The boiling point for a solvent that is 80% methanol and 20% water (by volume) is slightly greater than 70°C; thus, selecting 70°C for an upper limit is a reasonable choice. A lower limit of 50°C and intervals of 5°C will provide sufficient information to determine the trend in each analyte’s solubility.
Consider the data in Figure 7 and explain any trends you see in the relative extraction efficiencies as a function of temperature. What is the optimum temperature for extracting samples of Danshen? Are your results consistent with your expectations? Why or why not?
The optimum temperature is 70°C, which is consistent with the general expectation that higher temperatures increase extraction yields, assuming no thermal degradation. Interestingly, the effect is somewhat more pronounced for the lipophilic compounds than for the hydrophilic compounds.
Note: The data in Figure 7 are derived, in part, using data from the original paper for temperatures of 50°C, 60°C and 70°C. To extend the data set, additional data were synthesized for temperatures of 55°C and for 65°C based on trends in the original data.
Propose a set of experiments that will effectively and efficiently allow you to optimize the microwave power using the solvent and temperature selected in Investigation 16. What range of powers will you explore given that the microwave’s power is adjustable between the limits of 0 W and 1000 W? How many samples will you run? Explain the reasons for the range of microwave powers and the number of samples you selected.
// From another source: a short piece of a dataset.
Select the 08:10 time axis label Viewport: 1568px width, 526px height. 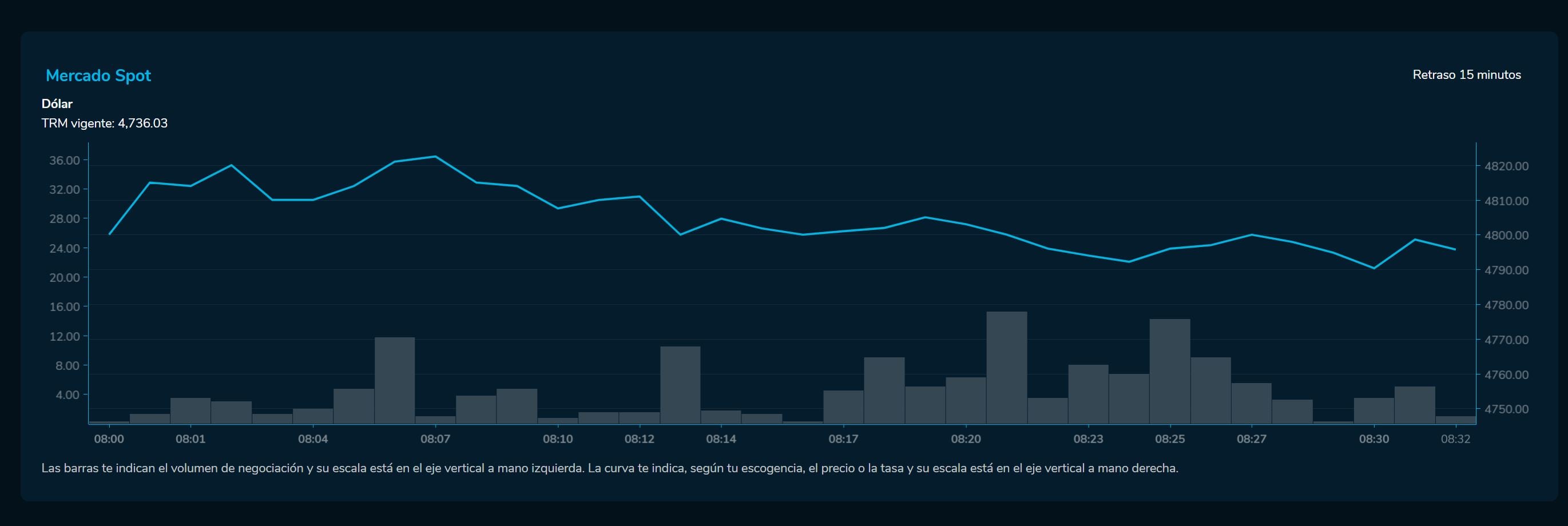[558, 439]
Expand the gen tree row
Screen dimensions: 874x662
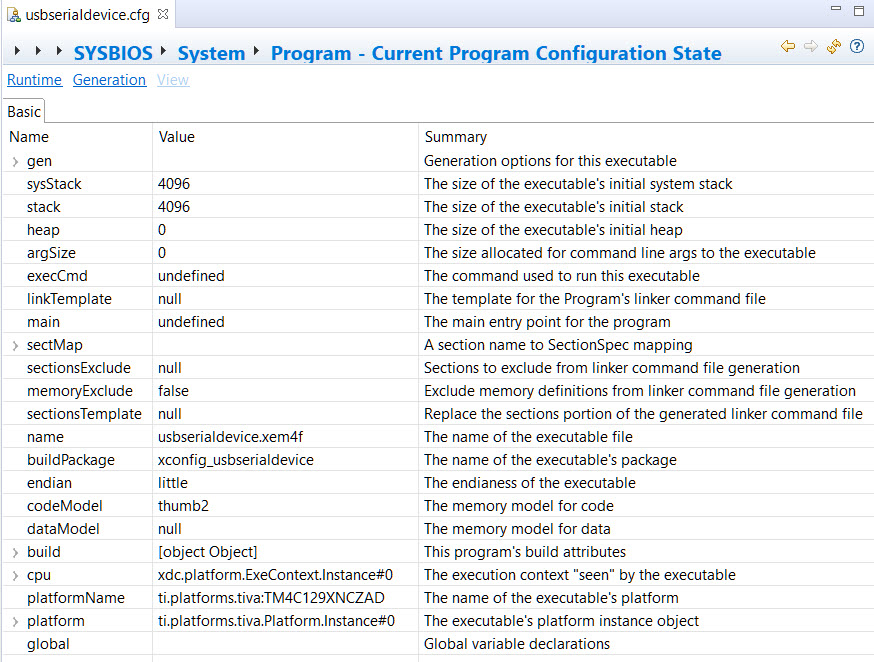click(15, 161)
Although the effect of microwave power on the extraction yield is not likely significant, it also is unpredictable. For this reason, we might opt for a large range, but with relatively few samples. If the resulting data suggest that extraction yields are particularly sensitive to microwave power, then we can run additional samples as needed. Setting a lower limit of 400 W and an upper limit of 1000 W, with steps of 200 W are reasonable choices and will provide sufficient information to determine the trend in each analyte’s solubility.
Consider the data in Figure 8 and explain any trends you see in the relative extraction efficiencies as a function of the microwave’s power. What is the optimum power for extracting samples of Danshen using a solvent that is 80% methanol and 20% water by volume and an extraction temperature of 70°C?
Although, as expected, microwave power does not affect significantly the extraction efficiency for most compounds, the extraction efficiency for some lipophilic compounds decreases at 1000 W; for this reason, the optimum microwave power is 800 W.
Note: The data in Figure 8 are derived using data from the original paper.